Abstract:  The dinoflagellate genus Dinophysis is important from ecological, evolutionary, and public health perspectives.  In the former category, some members of this genus derive their nutrition through a unique, multi-stage process requiring both cryptophyte and ciliate prey.  Evolutionarily, the modification of cryptophyte chloroplasts during this complex feeding process and their subsequent utilization for photosynthesis provides an ideal model system for investigations of plastid acquisition and evolution in eukaryotes. From the public health perspective, Dinophysis species are responsible for the vast majority of diarrhetic shellfish poisoning (DSP) cases.  DSP is a syndrome associated with human consumption of shellfish that have accumulated Dinophysis toxins (Yasumoto et al., 1980), and less frequently, toxins from Prorocentrum lima (Lawrence et al., 1998).  It is a major public health and economic problem for many countries (Boni et al., 1993; Giacobbe et al., 2000) and is among the most important and widespread of the harmful algal bloom (HAB)-associated poisoning syndromes (Van Dolah, 2000).

For decades, many aspects of Dinophysis physiology, toxicity, and genetics have remained intractable due to our inability to grow these organisms in laboratory cultures.  As a result of a recent breakthrough, however, this obstacle no longer exists and an array of important experiments and measurements are now possible.  The opportunities for major advances on multiple fronts are significant.
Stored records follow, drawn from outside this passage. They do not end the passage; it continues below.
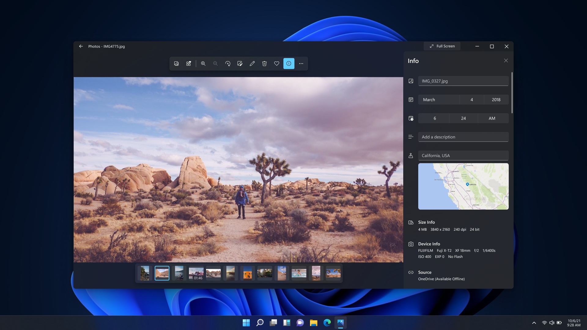This screenshot has height=330, width=587.
Task: Expand the Source section
Action: (x=425, y=272)
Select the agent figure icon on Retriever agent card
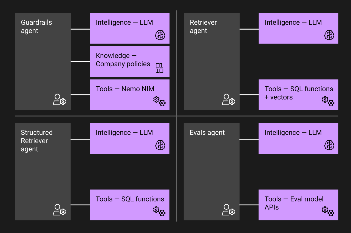This screenshot has height=233, width=351. point(228,100)
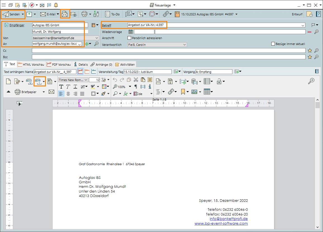Screen dimensions: 323x232
Task: Open the Anhänge (0) tab
Action: click(102, 64)
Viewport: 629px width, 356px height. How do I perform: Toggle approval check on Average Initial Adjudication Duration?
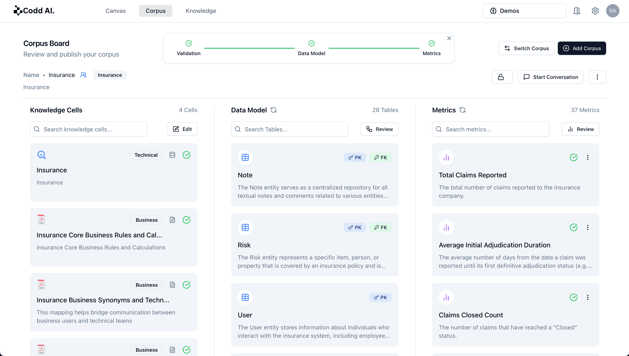(574, 227)
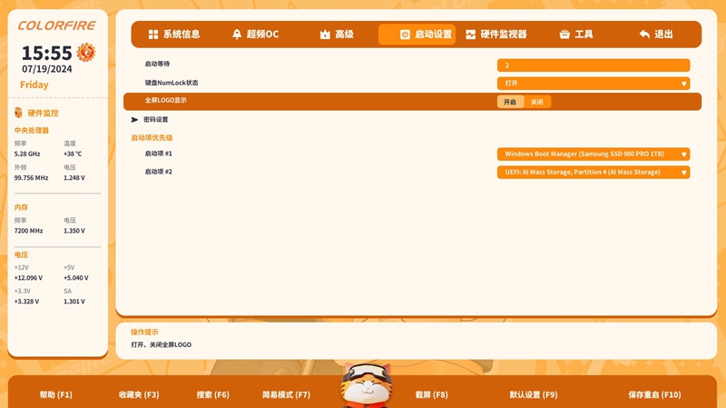Viewport: 726px width, 408px height.
Task: Click the toolbox icon next to 工具
Action: click(564, 35)
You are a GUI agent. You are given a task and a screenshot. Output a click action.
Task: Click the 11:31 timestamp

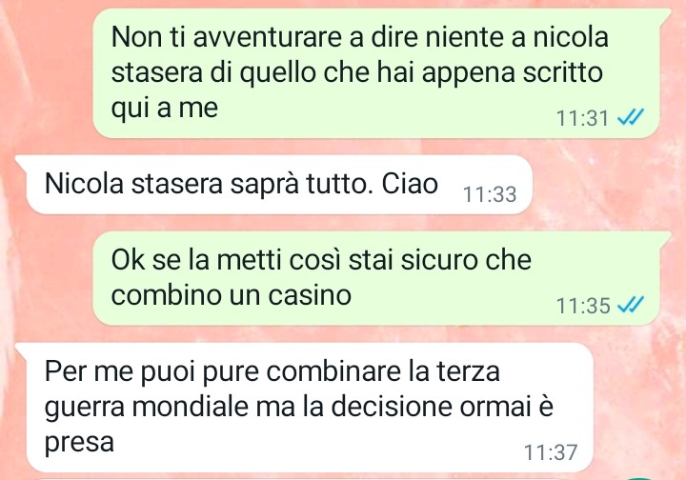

Here we propose a comprehensive study to investigate nutritional, environmental, and genetic regulation of toxicity and growth in Dinophysis.

Recent Publications:

Tong, M., *Smith, J.L., Richlen, M.L., Steidinger, K., Kulis, D., Fux, E., Anderson, D.M. (accepted) Characterization and comparison of toxin-producing isolates of Dinophysis acuminata from New England and Canada. Journal of Phycology.

Smith J.L., Tong M., Fux E., Anderson D.M. (2012) Toxin production, retention, and extracellular release by Dinophysis acuminata during extended stationary phase and culture decline. Harmful Algae 19:125–132.
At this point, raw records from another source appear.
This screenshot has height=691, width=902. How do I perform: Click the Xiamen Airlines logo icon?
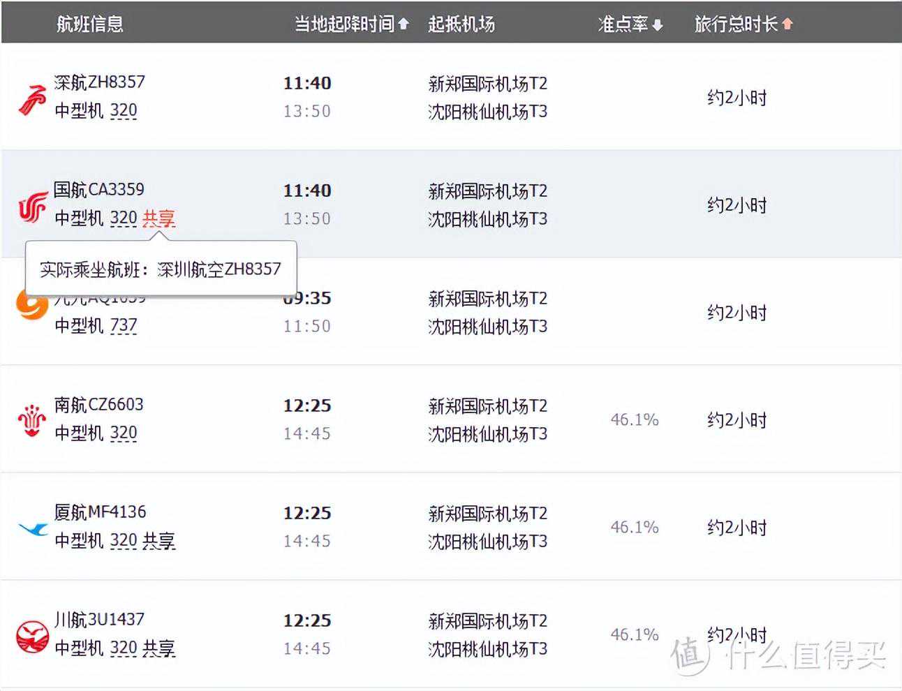(x=33, y=529)
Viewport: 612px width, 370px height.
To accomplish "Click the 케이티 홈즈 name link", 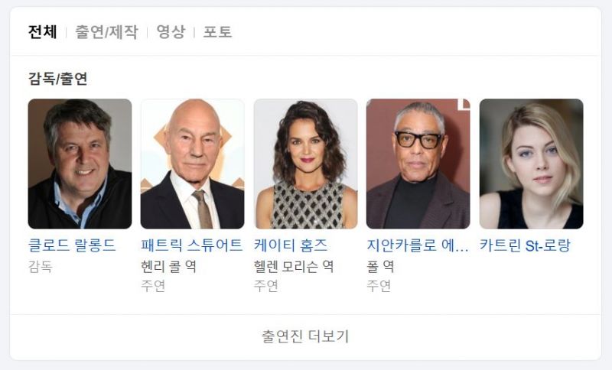I will tap(291, 245).
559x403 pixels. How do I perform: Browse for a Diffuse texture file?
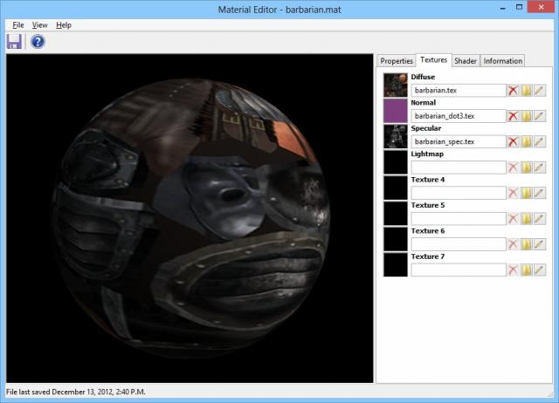click(x=527, y=91)
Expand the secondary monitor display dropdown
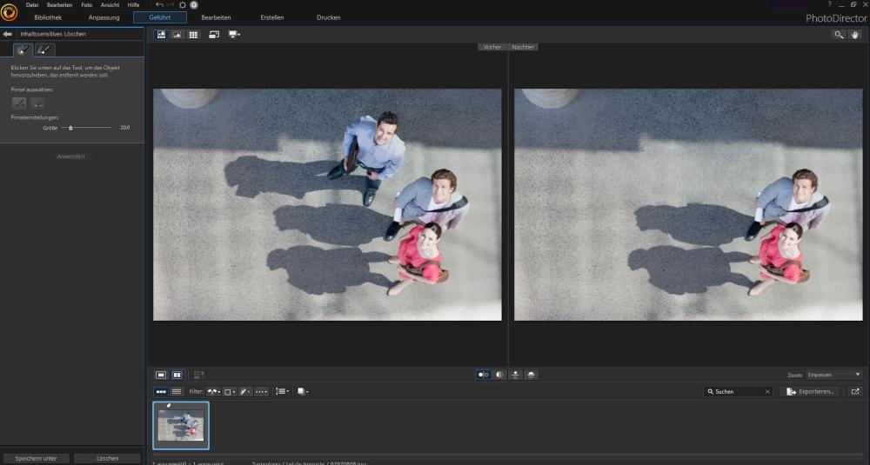This screenshot has height=465, width=870. pyautogui.click(x=234, y=35)
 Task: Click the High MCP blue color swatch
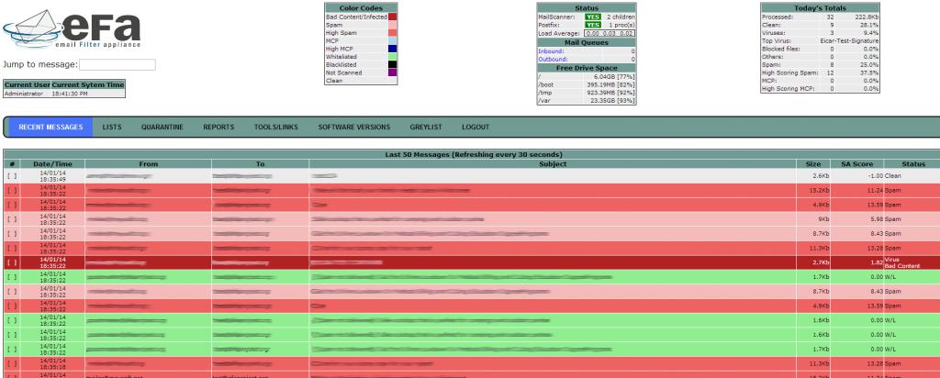392,48
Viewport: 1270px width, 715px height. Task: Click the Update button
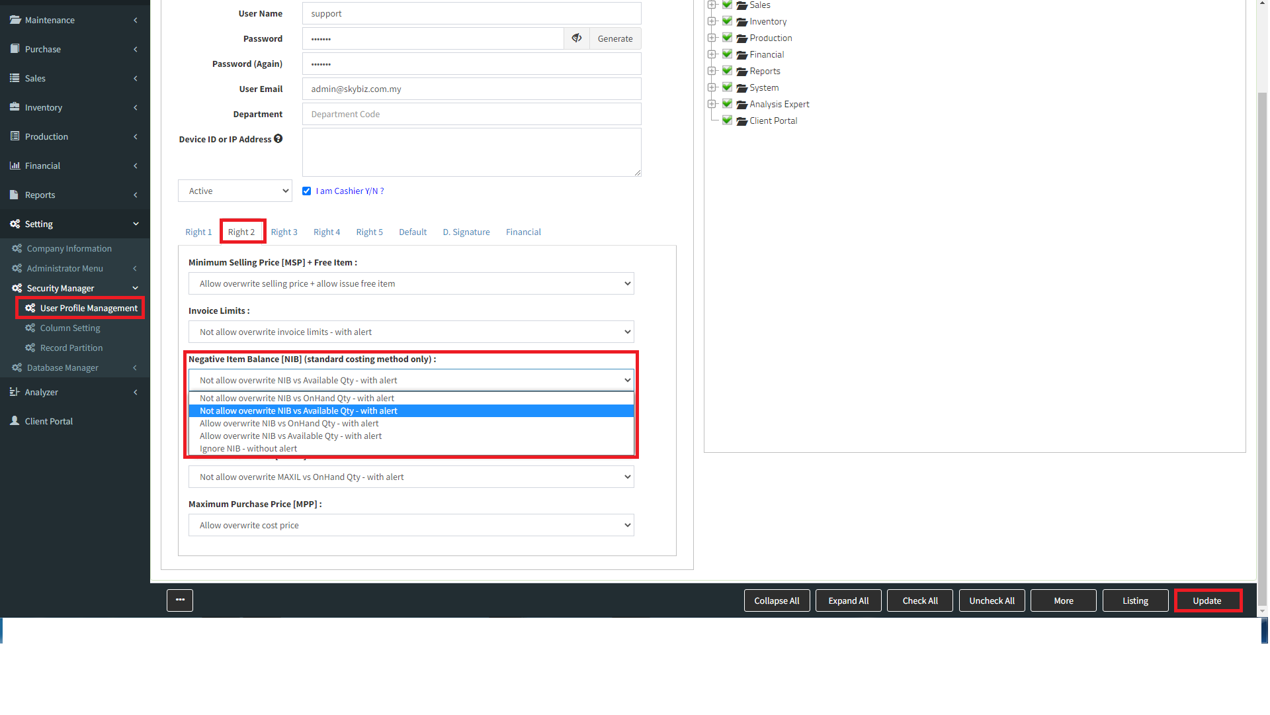pos(1207,600)
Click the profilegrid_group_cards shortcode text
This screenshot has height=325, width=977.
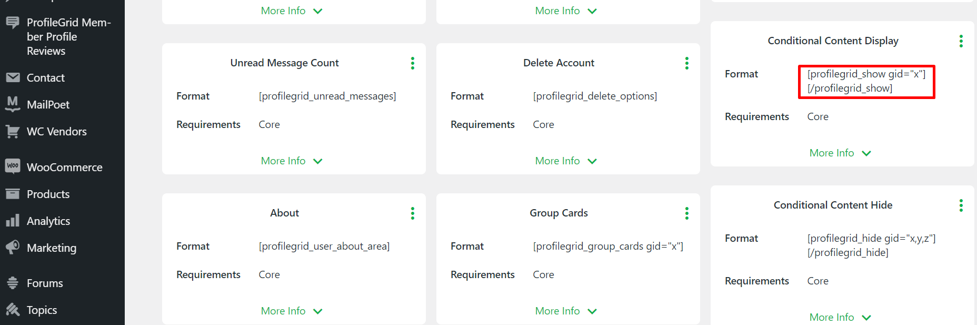607,246
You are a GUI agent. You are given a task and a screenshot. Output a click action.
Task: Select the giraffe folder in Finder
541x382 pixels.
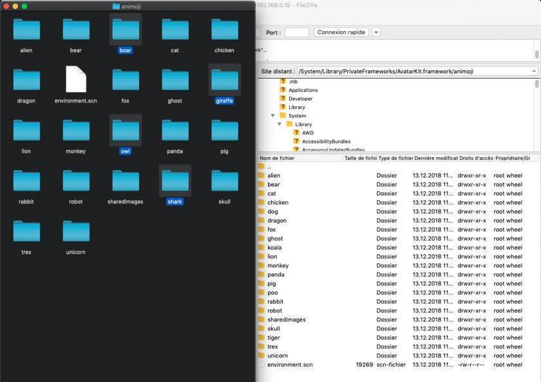[225, 80]
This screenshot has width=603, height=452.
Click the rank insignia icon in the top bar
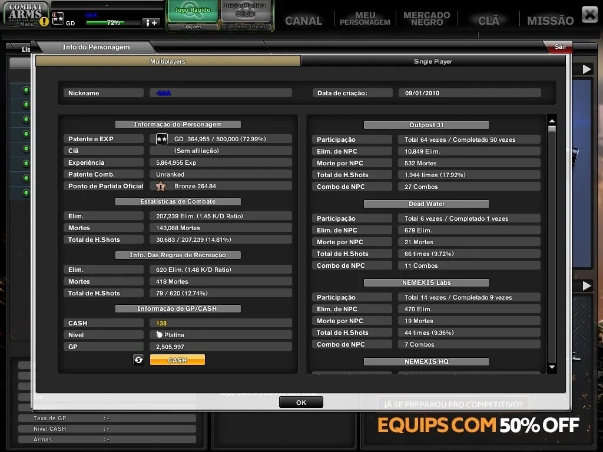pos(58,18)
Fux E., Smith J.L., Tong M., Guzman L., Anderson D.M. (2011) Toxin profiles of five geographical isolates of Dinophysis spp. from North and South America. Toxicon 57:275-287.

Tong M., Kulis D.M., Fux E., Smith J.L., Hess P., Zhou Q., Anderson D.M. (2011) The effects of growth phase and light intensity on toxin production by Dinophysis acuminata from the northeastern United States. Harmful Algae 10:254-264.